[EXERCISE REQUIREMENTS]: Beginning with the line that has "Given: Expand legal text with View more" and ending with the line that has "Given: Unpin the right assets panel", retype the entries below exactly, except for the pictures.

[INFORMATION GIVEN]:
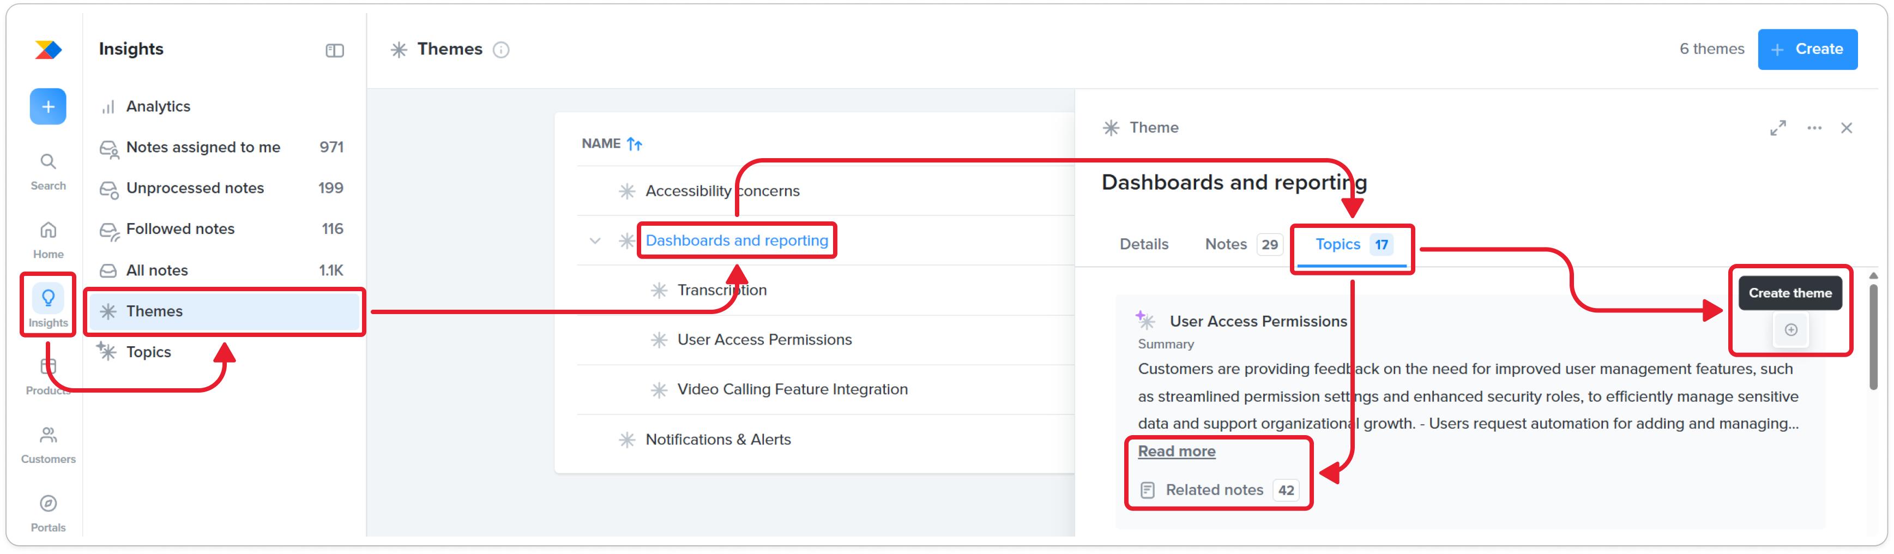Screen dimensions: 1894x554
Task: Select the Notifications & Alerts theme
Action: tap(718, 439)
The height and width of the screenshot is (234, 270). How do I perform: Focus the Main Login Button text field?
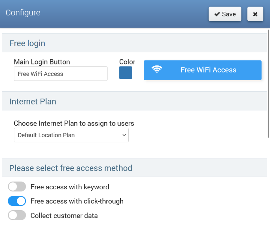(61, 74)
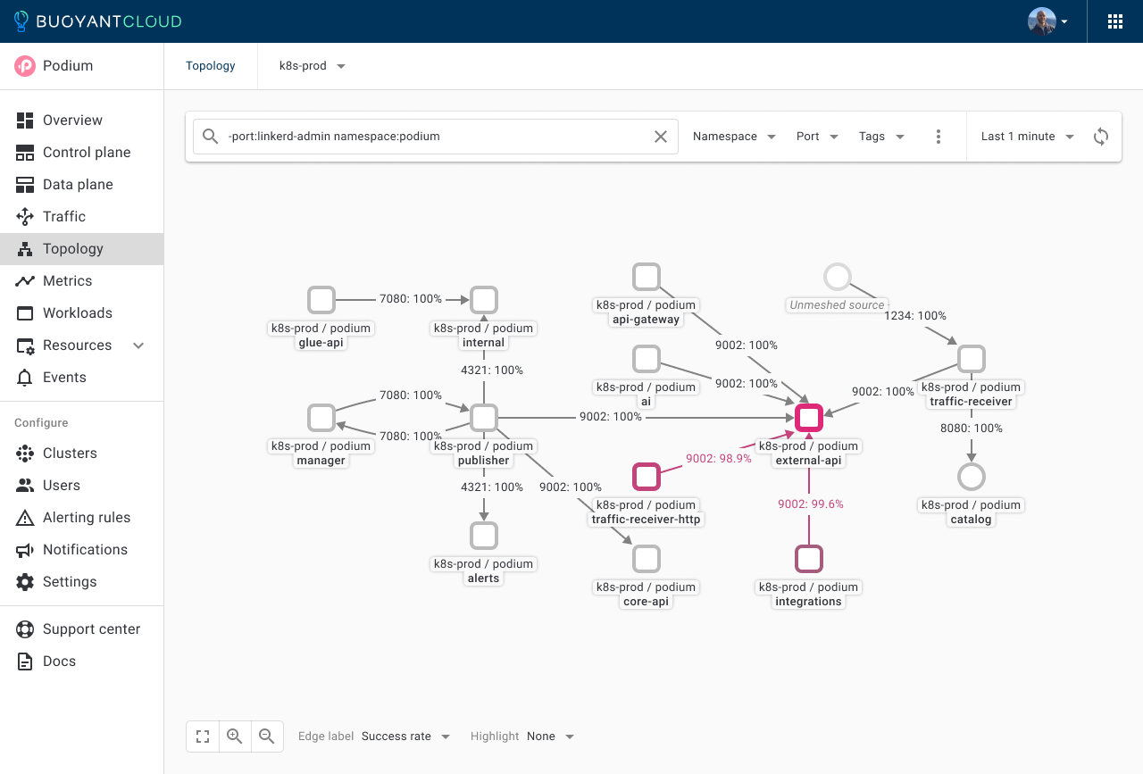Expand the Tags filter dropdown
Viewport: 1143px width, 774px height.
click(x=881, y=137)
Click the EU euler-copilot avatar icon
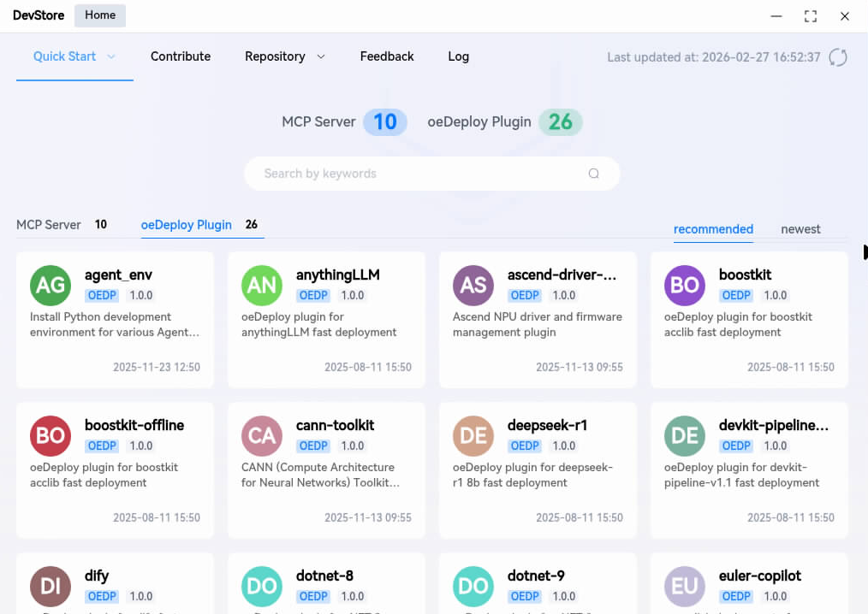The height and width of the screenshot is (614, 868). click(685, 587)
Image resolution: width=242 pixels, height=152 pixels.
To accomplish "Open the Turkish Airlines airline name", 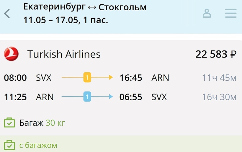I will coord(64,54).
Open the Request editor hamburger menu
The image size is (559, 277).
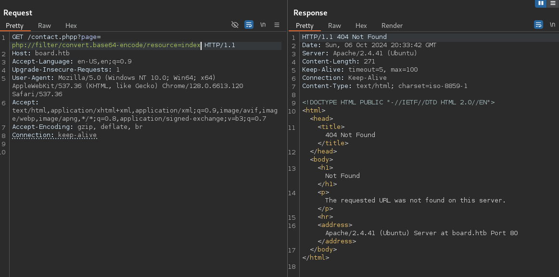pos(277,25)
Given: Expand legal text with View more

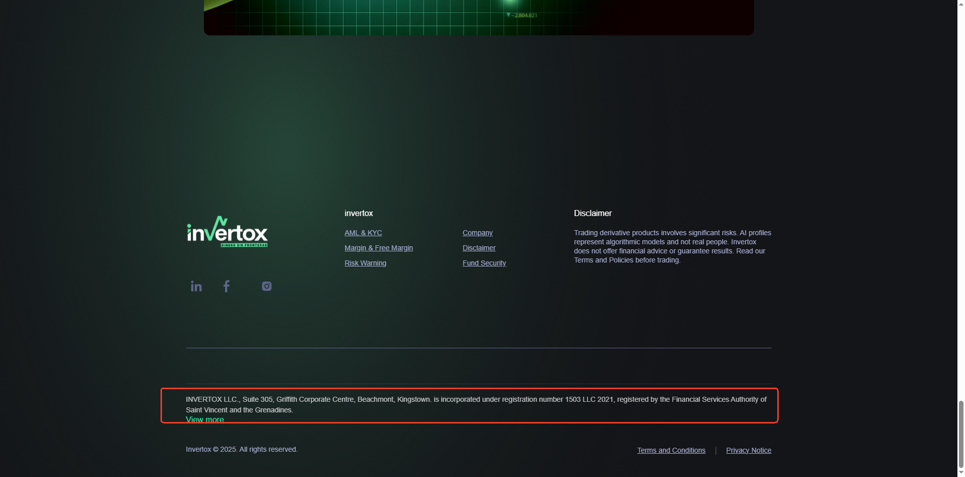Looking at the screenshot, I should pyautogui.click(x=205, y=419).
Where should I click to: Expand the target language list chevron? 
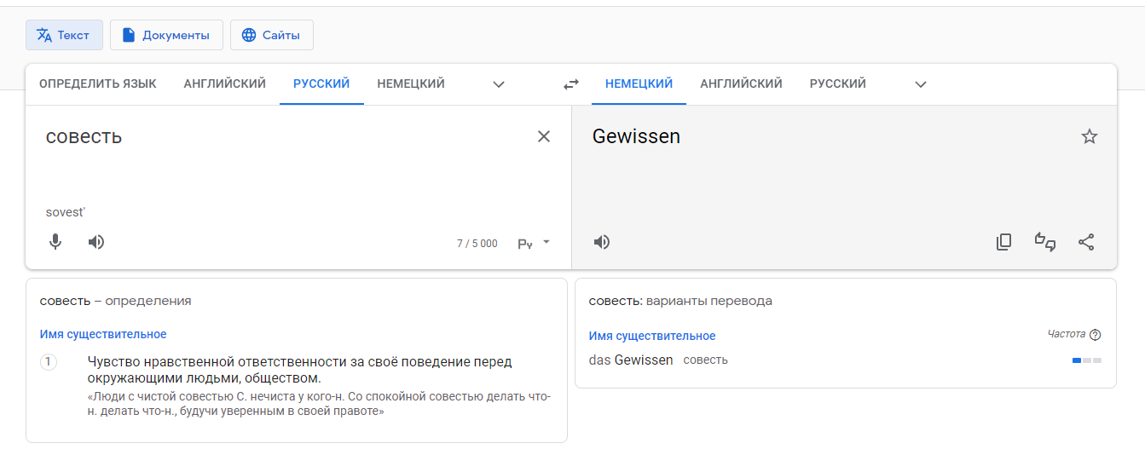point(920,84)
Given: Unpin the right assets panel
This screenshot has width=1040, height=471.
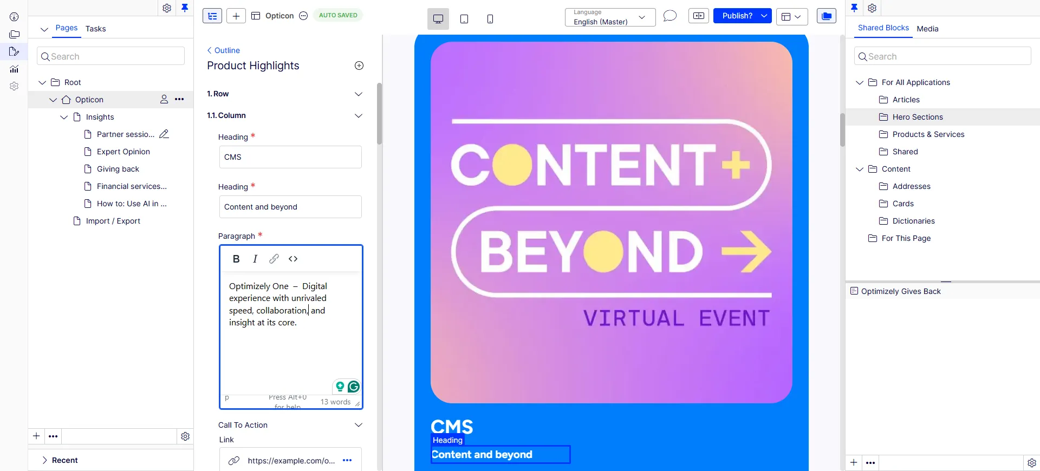Looking at the screenshot, I should coord(854,8).
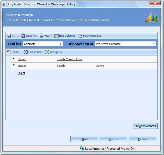
Task: Click the New query icon
Action: (x=41, y=36)
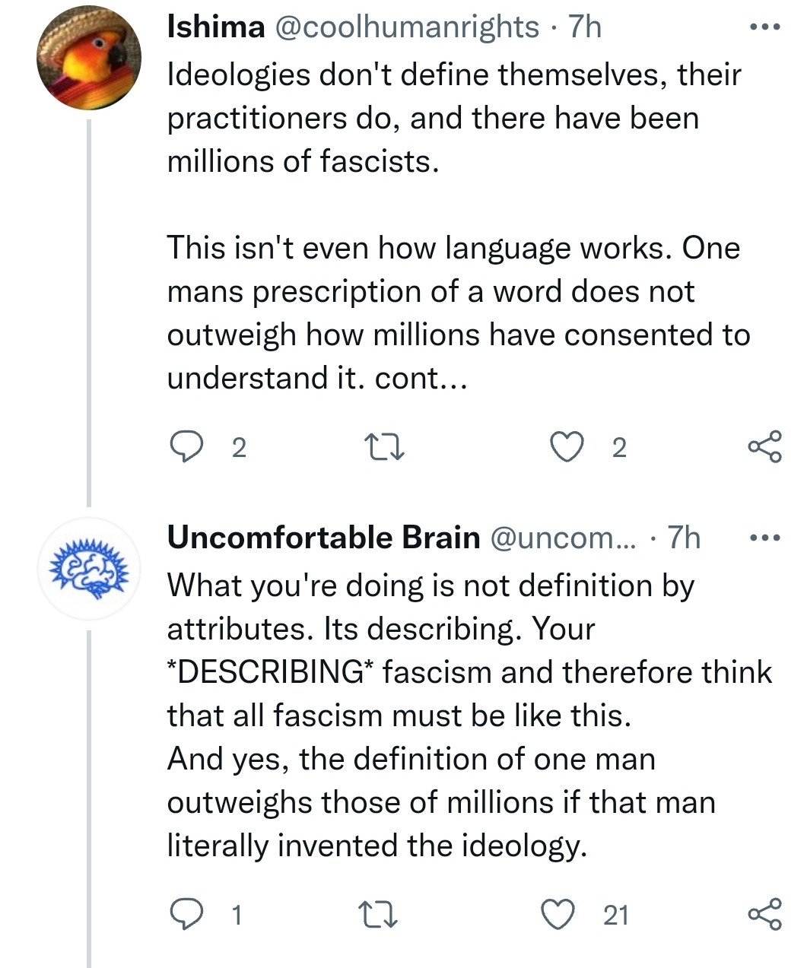Retweet Uncomfortable Brain's tweet
Screen dimensions: 807x968
pos(379,915)
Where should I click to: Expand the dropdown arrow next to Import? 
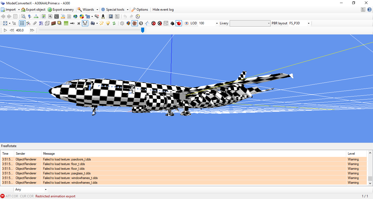19,10
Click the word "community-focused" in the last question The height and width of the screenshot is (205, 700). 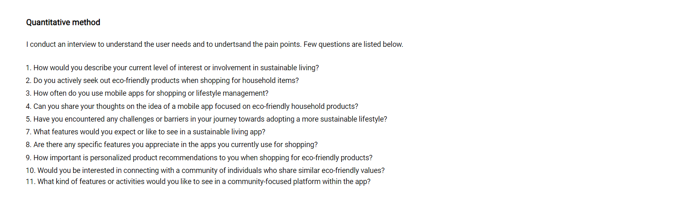click(259, 182)
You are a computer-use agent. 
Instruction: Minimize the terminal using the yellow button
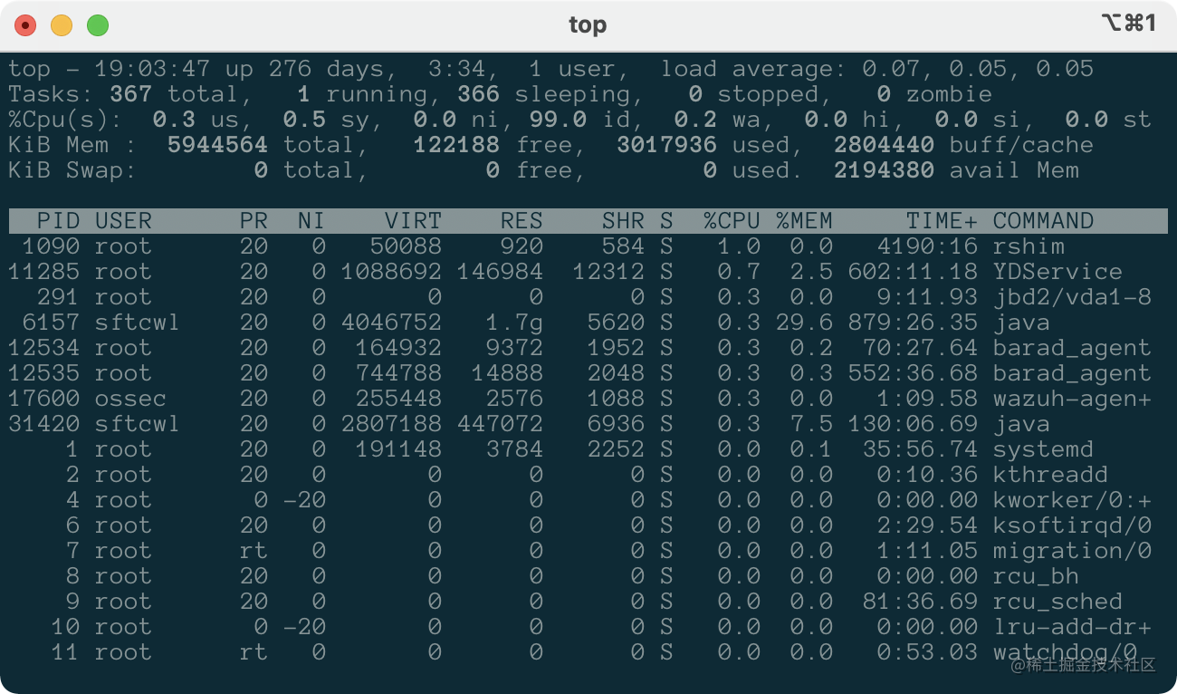62,25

[RESPONSE]:
Given: Expand legal text with View more

Looking at the screenshot, I should pyautogui.click(x=205, y=419).
Where should I click to: Expand the target language list chevron? 
point(920,84)
Given: Unpin the right assets panel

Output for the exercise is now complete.